● TASK DIRECTIONS:
The reply must be the number of lines in the following material that include the word "computer", and nothing more.

++++

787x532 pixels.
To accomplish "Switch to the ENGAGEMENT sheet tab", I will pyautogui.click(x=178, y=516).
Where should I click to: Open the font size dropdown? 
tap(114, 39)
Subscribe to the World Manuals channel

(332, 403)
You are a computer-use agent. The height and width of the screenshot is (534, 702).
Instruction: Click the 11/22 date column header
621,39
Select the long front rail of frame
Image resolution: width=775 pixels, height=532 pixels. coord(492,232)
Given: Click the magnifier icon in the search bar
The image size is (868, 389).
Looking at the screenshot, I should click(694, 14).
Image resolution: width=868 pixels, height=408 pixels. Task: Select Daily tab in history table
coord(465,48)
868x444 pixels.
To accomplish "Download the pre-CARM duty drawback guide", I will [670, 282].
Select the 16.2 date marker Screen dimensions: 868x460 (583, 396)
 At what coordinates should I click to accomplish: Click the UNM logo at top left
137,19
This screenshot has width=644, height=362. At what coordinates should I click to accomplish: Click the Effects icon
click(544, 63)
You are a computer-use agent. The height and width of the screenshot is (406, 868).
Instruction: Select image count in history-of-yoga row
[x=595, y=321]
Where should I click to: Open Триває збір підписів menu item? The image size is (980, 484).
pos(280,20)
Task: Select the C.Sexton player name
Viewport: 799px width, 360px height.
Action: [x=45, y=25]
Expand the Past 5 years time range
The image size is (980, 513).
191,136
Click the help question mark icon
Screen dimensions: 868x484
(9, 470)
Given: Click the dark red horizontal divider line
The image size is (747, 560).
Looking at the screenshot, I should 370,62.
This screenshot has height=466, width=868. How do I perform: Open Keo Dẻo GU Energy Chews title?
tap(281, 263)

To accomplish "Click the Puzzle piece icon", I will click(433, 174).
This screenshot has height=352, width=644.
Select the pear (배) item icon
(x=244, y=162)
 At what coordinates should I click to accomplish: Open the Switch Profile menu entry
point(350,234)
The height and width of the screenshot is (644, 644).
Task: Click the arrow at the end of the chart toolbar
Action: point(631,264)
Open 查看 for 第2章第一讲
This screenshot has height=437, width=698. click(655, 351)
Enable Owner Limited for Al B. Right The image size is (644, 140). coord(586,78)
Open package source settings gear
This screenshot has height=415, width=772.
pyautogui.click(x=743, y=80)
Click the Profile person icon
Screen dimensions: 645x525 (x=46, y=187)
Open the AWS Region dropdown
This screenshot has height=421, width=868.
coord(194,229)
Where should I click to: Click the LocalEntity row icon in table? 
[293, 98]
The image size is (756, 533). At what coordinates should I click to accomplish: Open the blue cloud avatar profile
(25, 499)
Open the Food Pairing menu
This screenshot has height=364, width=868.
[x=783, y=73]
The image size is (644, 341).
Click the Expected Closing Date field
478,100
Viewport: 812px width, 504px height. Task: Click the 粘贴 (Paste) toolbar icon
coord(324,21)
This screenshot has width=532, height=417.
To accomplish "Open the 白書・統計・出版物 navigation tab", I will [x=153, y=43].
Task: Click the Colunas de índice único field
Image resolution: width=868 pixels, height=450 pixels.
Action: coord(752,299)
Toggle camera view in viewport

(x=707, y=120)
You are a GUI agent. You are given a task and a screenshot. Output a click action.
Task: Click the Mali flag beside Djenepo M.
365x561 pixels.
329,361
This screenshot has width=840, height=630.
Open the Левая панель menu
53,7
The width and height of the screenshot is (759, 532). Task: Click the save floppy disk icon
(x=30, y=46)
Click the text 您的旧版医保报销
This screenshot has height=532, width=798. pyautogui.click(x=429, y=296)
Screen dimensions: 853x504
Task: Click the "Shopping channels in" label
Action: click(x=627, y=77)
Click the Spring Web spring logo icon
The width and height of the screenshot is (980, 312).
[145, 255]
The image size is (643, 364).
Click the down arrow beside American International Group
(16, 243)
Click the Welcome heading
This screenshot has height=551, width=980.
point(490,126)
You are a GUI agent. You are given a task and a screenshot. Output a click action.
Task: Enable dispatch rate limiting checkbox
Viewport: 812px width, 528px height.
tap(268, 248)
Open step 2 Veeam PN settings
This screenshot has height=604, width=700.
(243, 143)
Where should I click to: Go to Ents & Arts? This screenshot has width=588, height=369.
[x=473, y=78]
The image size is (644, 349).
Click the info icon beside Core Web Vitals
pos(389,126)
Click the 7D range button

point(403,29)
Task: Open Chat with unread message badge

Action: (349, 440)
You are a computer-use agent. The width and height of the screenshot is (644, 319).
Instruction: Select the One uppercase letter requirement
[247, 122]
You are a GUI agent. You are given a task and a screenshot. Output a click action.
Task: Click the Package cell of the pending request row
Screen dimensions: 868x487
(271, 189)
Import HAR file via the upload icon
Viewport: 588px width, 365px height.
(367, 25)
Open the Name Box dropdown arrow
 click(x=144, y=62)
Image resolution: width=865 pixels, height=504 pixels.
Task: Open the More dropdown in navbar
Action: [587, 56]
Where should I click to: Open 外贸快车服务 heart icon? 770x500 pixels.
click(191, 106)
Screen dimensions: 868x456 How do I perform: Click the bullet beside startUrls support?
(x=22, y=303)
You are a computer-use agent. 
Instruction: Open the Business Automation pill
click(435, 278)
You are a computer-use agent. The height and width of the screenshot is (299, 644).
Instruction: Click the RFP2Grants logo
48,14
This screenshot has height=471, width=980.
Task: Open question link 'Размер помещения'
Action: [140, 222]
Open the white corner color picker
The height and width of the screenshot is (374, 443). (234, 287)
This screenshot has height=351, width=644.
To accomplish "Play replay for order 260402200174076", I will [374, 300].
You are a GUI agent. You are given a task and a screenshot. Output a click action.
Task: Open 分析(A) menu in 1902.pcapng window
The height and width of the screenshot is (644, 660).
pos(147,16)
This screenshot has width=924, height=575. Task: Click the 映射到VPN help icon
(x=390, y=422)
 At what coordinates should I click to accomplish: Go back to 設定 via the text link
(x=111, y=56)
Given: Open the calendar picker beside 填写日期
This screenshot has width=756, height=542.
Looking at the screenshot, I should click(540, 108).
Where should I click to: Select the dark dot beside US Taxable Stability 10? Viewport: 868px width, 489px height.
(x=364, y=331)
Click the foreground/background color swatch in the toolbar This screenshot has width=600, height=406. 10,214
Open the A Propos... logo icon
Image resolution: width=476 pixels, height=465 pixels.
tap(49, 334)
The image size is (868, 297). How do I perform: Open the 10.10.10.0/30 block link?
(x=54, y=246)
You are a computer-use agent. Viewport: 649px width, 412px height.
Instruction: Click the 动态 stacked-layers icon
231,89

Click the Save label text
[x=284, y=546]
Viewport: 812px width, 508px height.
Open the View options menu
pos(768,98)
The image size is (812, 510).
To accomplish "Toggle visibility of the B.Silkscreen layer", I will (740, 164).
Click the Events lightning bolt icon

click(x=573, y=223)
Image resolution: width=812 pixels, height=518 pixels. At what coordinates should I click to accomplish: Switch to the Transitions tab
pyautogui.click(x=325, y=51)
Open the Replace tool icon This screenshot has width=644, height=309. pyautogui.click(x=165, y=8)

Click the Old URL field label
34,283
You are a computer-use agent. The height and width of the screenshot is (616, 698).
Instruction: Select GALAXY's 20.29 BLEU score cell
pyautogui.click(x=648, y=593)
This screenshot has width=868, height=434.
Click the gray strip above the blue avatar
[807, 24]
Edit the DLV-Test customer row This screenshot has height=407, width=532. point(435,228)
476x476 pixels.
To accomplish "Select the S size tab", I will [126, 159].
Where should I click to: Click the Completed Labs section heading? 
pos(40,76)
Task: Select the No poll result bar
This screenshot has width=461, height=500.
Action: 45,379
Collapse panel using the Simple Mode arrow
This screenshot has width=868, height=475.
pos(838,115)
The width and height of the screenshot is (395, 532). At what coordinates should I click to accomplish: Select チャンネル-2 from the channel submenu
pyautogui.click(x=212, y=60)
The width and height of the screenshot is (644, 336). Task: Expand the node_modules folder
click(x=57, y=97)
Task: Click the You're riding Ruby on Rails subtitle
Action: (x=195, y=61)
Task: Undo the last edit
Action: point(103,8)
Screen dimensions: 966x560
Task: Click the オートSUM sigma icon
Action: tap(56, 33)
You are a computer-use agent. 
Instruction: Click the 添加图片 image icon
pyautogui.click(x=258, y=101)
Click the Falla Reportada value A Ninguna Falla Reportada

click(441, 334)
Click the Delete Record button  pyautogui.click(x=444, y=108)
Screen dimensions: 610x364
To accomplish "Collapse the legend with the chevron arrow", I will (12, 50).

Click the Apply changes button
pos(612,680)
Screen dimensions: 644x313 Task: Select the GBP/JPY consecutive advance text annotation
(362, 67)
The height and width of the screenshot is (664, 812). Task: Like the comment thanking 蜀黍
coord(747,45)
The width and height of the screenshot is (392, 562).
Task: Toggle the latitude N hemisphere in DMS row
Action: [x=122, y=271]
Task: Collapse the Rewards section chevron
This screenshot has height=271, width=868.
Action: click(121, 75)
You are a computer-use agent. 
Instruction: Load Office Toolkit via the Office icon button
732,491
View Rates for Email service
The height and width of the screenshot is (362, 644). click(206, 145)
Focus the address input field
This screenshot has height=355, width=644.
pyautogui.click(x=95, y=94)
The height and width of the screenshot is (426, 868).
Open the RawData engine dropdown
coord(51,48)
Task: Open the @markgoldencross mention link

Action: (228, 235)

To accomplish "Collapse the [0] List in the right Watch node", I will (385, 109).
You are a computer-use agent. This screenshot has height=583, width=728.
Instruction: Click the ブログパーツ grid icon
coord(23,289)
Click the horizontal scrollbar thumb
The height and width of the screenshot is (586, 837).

++++

● SOLUTION:
10